第1話

文字数 4,051文字

 朝の日の光が分厚い雲に覆われた空から地面に降り注ぐ。辺り一面を粉雪が覆っていて、線路には白い雪の層ができていた。スーツケースを持つ手先が冷たくなっている。雪は相変わらず降り続いた。ぼんやりとした意識のまま、ただ遠くの景色を眺めていた。雪はいつだって、この季節になるとやってくる。僕は時々、憂鬱になることがあった。でも今日でようやくこの町を後にして、東京へ行く。電車が来るまではまだ時間がある。駅の待合室にいてもよかったのだが、どうせ最後だし、こうして雪を浴びるのも悪くない気がしていた。
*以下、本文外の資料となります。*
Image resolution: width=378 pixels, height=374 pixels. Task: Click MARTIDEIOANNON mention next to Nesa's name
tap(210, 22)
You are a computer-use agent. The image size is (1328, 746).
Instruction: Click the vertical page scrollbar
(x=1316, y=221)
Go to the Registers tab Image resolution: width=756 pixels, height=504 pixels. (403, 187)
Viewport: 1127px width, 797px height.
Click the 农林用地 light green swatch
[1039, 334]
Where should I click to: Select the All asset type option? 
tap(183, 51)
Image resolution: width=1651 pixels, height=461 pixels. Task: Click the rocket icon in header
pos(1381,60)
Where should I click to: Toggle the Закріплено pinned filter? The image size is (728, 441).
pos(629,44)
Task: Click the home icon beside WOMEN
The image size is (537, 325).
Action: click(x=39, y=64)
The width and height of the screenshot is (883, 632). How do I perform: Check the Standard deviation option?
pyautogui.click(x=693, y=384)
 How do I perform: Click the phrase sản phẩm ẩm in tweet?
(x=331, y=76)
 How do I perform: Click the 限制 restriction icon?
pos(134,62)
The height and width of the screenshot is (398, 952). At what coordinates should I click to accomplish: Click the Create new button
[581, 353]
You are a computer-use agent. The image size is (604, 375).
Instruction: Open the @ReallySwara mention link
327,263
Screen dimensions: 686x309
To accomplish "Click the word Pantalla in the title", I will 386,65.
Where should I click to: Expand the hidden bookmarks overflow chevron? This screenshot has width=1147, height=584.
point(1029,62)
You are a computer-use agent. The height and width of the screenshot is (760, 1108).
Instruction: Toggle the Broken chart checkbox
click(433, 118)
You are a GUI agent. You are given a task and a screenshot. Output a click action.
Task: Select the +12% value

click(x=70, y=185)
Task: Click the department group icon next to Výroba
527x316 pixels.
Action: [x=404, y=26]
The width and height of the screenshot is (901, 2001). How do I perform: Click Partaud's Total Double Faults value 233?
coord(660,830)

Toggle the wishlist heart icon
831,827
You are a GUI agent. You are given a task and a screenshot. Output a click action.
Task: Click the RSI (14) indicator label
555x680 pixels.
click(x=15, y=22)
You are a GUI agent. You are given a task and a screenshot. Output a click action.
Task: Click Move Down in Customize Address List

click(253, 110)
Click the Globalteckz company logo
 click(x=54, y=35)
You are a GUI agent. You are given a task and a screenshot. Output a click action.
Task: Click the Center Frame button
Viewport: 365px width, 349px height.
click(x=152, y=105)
 振り返ると、小学校からの友達の桜井が後ろに立っていた。
「よお」
 彼はそう言って、笑い、白い歯を見せた。
「なんでここにいるんだよ?」
「今日は暇だったんだ。それにしてもお前、全身雪だらけじゃないか」
 彼は僕の隣まで歩いてきた。
「もうこの町も最後だからさ。せっかくだから、雪を浴びてお別れしようと思ってね」
 僕は少し投げやりな気持ちでそう言った。桜井は相変わらずにやにやしている。彼は進学校に進んで、地元の国立大学に進学することになっていた。
「お前、高校で大変だったんだろ?」
「別にそれほどじゃないよ。ただ馴染めなかっただけで」
 僕は高校時代のことを思い出した。なんとなく鬱屈としていて、楽しいものではなかった。運よく東京の私立大学に受かったのがせめてもの幸運だった。
「まぁ頑張れよ。夏休みは帰ってくるんだろ?」
「東京に着いたら電話するよ」
 電車は向こう側からゆっくりとやってきた。僕はいざ東京へ行くと思うと少し緊張していた。桜井は周りの風景を眺めている。昔から一緒にいたせいか、彼には気を許すことができた。
 電車は駅のホームに停車した。ドアが静かに開く。
「じゃあな。頑張れよ」
 桜井はそう言って僕に手を振った。僕は手を振り返し、電車に乗った。体には無数の雪が付いていたが、軽く振り落として、端の席に座る。桜井は僕のことをじっと見ていた。少しだけ寂しそうな表情にも見えた。僕はもう一度彼に手を振り、ドアが閉まって、電車が動き出した。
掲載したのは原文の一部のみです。